In just over a week’s time, the annual Consumer Electronics Show will get under way in Las Vegas, and the world’s tech firms will fall over themselves to unveil gadgets we will want in our stockings next year.
But the reality is that the development cycle, from the drawing board to the January sale at Argos, takes a lot longer than 12 months – and many of the promised innovations will never even make it to the production line.
So a more accurate barometer for 2019 is to consider some of the products that were showcased this time last year. Those that have stayed the course thus far may be poised to finally enter the consumer mainstream.
Among the easiest to mass produce, since it is literally the size of a fingernail, is a UV exposure meter from the cosmetics firm L’Oreal, which sends information about your exposure to the sun, to an app on your phone.
It’s one of the first examples of a retail near-field communication device – a small chip which requires no battery and which communicates with an NFC-enabled phone, in the same way as contactless payments.

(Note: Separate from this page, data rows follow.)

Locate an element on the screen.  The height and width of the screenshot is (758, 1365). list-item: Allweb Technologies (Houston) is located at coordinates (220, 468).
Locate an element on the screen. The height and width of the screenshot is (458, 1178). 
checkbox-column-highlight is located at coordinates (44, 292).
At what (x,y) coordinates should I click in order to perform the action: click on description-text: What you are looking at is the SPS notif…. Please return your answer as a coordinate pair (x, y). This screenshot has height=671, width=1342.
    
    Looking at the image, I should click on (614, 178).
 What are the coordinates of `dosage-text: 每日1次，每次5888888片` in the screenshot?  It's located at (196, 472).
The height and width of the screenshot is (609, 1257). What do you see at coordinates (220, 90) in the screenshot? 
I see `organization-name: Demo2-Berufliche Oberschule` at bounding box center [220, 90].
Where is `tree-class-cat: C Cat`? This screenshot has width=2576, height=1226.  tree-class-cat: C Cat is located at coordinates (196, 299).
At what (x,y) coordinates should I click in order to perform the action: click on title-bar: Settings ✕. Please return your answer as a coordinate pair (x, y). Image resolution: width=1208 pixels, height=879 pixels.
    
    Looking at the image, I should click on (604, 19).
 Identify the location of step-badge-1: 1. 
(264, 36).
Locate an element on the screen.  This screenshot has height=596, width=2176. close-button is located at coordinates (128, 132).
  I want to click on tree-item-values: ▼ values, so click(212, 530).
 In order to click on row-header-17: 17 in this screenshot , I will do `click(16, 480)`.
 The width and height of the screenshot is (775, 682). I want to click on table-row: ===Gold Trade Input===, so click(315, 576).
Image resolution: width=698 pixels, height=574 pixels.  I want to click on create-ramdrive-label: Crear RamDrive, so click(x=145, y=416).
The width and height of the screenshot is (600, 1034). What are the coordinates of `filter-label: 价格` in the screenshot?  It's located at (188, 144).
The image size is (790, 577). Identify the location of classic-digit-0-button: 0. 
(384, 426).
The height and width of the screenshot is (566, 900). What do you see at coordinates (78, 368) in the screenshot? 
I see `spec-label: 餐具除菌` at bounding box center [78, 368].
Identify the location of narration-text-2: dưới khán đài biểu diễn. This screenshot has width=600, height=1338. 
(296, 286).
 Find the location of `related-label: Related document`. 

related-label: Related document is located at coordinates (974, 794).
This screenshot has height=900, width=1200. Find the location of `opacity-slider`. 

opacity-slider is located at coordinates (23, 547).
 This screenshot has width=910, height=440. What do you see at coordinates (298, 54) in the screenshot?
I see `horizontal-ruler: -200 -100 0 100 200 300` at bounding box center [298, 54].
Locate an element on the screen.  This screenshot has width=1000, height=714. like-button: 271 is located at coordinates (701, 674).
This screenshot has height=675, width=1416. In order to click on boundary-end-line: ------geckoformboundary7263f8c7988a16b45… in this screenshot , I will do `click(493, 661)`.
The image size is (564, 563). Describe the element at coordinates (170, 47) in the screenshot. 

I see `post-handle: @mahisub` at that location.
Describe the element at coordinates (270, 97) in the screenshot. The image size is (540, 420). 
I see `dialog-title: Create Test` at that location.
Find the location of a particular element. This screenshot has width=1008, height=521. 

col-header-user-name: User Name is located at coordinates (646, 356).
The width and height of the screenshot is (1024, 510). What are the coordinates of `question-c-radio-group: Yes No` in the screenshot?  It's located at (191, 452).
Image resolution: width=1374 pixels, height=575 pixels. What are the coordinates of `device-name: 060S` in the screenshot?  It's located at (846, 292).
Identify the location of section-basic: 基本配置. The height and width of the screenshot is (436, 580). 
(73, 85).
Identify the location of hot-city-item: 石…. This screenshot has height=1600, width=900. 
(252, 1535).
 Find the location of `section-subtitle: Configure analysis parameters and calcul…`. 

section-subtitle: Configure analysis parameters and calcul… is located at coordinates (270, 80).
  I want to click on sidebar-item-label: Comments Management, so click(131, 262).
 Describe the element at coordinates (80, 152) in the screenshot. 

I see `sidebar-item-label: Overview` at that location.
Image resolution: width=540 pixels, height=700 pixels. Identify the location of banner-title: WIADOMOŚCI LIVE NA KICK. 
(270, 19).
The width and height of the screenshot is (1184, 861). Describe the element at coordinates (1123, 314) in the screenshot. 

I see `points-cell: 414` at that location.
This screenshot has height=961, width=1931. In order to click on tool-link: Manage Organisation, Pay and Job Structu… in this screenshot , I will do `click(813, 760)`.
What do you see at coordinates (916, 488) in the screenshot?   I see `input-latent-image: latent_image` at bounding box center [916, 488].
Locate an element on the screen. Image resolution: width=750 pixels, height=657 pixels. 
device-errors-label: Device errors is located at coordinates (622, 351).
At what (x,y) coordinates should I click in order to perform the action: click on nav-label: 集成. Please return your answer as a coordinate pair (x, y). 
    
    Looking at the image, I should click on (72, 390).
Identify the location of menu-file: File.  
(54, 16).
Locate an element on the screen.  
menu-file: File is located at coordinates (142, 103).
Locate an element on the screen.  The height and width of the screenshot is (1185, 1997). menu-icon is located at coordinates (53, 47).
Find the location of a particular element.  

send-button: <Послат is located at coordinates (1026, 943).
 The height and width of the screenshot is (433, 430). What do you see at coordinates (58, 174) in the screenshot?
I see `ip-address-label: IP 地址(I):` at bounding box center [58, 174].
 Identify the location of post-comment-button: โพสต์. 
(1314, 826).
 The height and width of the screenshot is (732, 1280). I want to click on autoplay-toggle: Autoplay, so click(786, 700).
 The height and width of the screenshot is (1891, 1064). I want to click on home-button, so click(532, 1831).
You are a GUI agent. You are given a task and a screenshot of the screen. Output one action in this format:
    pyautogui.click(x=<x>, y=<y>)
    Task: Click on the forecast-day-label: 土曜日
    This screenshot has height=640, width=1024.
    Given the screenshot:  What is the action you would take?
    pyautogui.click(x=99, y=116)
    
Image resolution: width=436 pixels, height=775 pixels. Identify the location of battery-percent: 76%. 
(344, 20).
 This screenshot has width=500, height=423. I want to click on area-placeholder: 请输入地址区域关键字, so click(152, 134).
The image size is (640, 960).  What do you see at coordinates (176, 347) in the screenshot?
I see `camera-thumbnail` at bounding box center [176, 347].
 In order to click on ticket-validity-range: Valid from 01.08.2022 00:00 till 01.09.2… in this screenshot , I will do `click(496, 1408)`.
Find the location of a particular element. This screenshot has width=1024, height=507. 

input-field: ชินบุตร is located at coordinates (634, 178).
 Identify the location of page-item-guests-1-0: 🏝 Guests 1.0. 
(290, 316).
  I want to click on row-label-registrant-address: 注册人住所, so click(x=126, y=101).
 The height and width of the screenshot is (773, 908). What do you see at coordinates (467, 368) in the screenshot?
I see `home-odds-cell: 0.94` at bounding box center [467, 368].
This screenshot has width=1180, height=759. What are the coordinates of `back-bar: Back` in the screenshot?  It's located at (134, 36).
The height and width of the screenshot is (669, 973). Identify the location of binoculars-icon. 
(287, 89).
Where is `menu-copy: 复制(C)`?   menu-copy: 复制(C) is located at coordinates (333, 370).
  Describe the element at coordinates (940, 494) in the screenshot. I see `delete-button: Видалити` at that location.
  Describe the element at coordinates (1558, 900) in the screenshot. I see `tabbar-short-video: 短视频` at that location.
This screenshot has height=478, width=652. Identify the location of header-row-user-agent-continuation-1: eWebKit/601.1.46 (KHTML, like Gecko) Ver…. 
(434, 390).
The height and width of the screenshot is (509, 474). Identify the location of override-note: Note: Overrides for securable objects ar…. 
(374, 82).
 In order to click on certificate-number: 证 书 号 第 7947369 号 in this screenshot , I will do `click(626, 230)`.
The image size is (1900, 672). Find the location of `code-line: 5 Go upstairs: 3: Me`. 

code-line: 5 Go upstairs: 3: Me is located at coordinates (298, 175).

L’Oreal’s UV Sense, a third of an inch in diameter, can be stuck decoratively to a fingernail or a pair of sunglasses, and will alert your phone when your exposure exceeds a pre-set level. You should see a lot of these on your holidays this summer.
Another trend likely to be in vogue from Blackpool to Benidorm is the Air Selfie drone. No need to put your phone on a stick to get a picture of yourself in front of the Tower, because with these pocket-size devices, self-portraits have become airborne.
The little quadcopter, currently around £150, is already in its second generation. It’s independent of your phone because it has its own 12-megapixel camera, and communicates with you via an app. The downside is that the battery will be flat in less than five minutes.
There is little doubt that 2019 will be the year we begin to embrace 5G phones. This fifth-generation standard for mobile communications will handle more data than is currently possible and allow the simultaneous connection of multiple devices. However, you will need a new handset and a new and more expensive 5G-specific tariff. The hardware will likely arrive a few months before the networks can handle it, so phones labelled “5G ready” will become familiar fixtures at the top of Carphone Warehouse’s range.
Back at Las Vegas, the attention is as likely to be on the car park as in the convention centre. Automotive technology has always been the Cinderella of the industry, given the longer product development cycle that cars require, but “digital cockpits” are showing signs of changing that. These are media players that can slot into any compatible dashboard and which incorporate voice activation, touch screens and even steering wheel controls. Harman, the car audio division of Samsung, is behind the latest models, but once the car makers catch up and begin including the correct dashboard mounts across their ranges, the other brands will quickly follow.
The digital cockpit’s uses are more obviously apparent than those of LG’s 65in flexible TV which disappears like a roller blind when you’re not watching it, or of Samsung’s colossal 146in model that takes over an entire wall and can double as wallpaper when there’s nothing more interesting to watch. If you thought the season for turkeys had just passed, there will be a few more where they came from next month.